EXTRACT TO READ:

I went over to B's house on foot, helped him untack Rocky and washed him. I felt so terrible because Chorro had created this whole mess, although it is true that Rocky was free because he spooked big with our friend E, who is battling cancer and didn't want to take a chance with a horse that might spook. Rocky had not spooked big since B got him. Chorro has always spooked big, but he has gotten so much better in the last 5 years. But, yeah, only last year Chorro dumped me by spooking when a lost hunting dog came trotting over a hill. It still happens.

So . . . my new riders, just learning. I don't know what to do. I am so sad. And I am so sad and disappointed that Chorro was so awful. It's been a long while since Chorro has been so awful. He's usually wonderful.

So B is home, a little sore, but OK. I never did come off, and I am fine, just sad.


----------



## knightrider

Skip, that is very impressive! You are so beautiful and brave. Did the sparks from the fireworks hit you? I think you are amazing to do those things. I like reading about your adventures. Thanks for telling me about it.

YOUR INSTRUCTIONS:
Continue the forum thread about riding Chorro and Rocky from where it stops.

Rows from a data collection

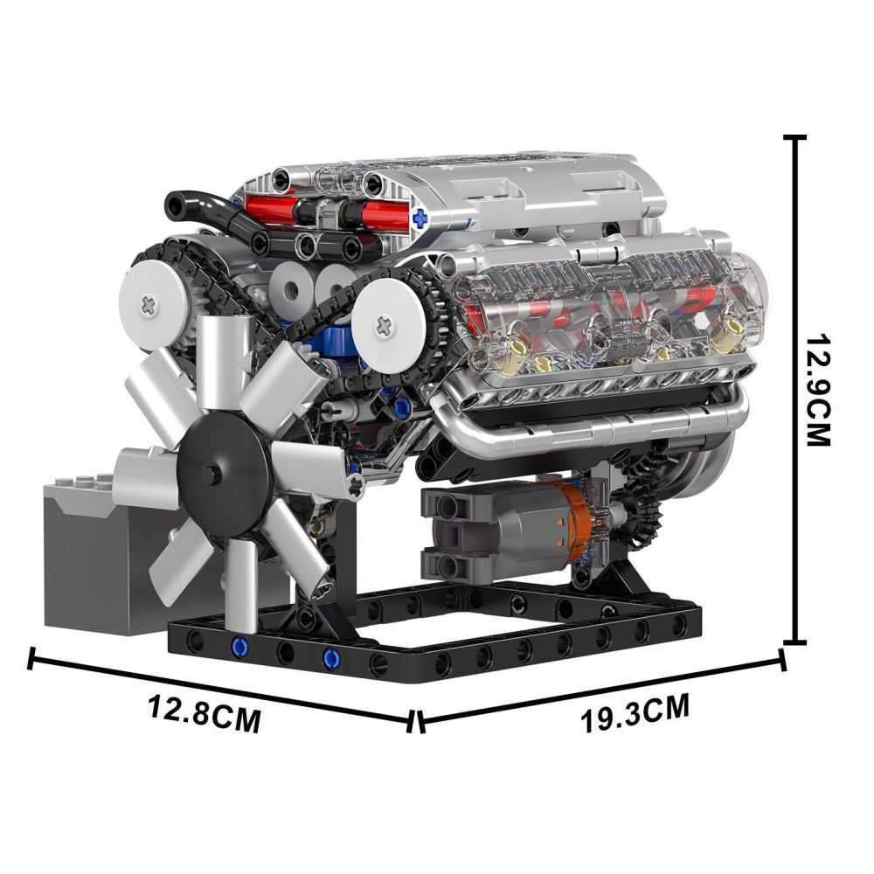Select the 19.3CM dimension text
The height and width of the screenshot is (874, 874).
(635, 711)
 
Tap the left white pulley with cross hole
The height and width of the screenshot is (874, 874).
(150, 303)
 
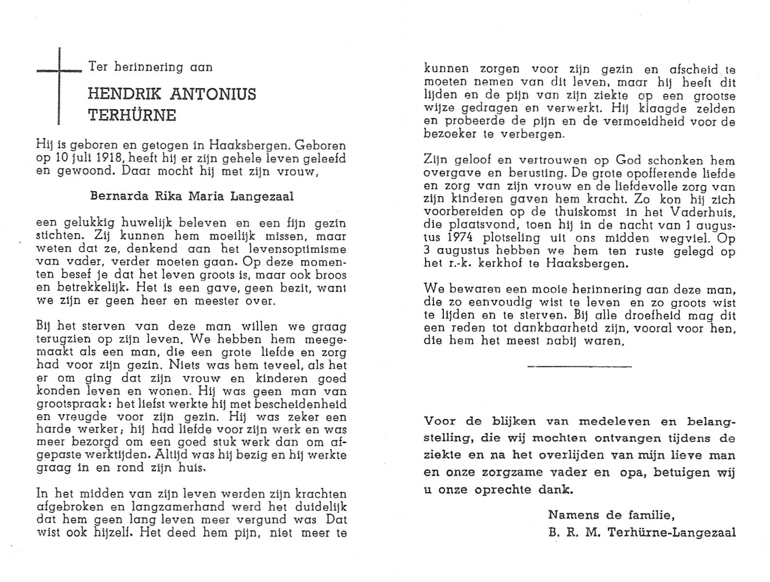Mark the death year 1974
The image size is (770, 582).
(456, 238)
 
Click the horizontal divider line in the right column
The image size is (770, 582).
(579, 366)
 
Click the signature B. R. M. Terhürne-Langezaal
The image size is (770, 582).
(642, 532)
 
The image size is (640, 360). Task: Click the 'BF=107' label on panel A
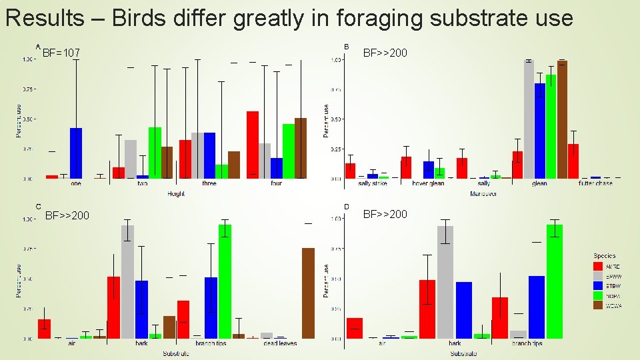coord(61,52)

RESULT:
----------



## Knave

Wow. That is scary and sad and I am so sorry. None of the horses had a thing to say about any of that for now, so I decided to do the human side.

I am sorry. You were brave and managed a very difficult situation. Sometimes when a horse goes that far, it is just a “live through” type moment, and you did, and B did. I am glad he wasn’t worse for wear than he was.

I think that Bones could put one of us in that situation, because when he comes unglued he doesn’t really come back. I don’t blame him; it’s just his neurological issues at play, but it is scary. Cash may get so mad that he would feel really scary for a time, but I think he would come back eventually. His size adds dimension to his scary. I don’t think, in your situation, that anyone could have done any better.

I don’t think you should feel guilty over using him with your beginners, it has worked, but maybe I would be like you and agree that maybe it isn’t a good plan anymore. I don’t think Chorro created the whole mess, and I don’t think you need to feel guilty over that. Rocky obviously is capable of what he did. If I were riding next to Chorro on any of my horses, I don’t believe they would have just gone along. Queen is young, and I expect that from her, but she has proven me differently every time someone has had a problem with their horse.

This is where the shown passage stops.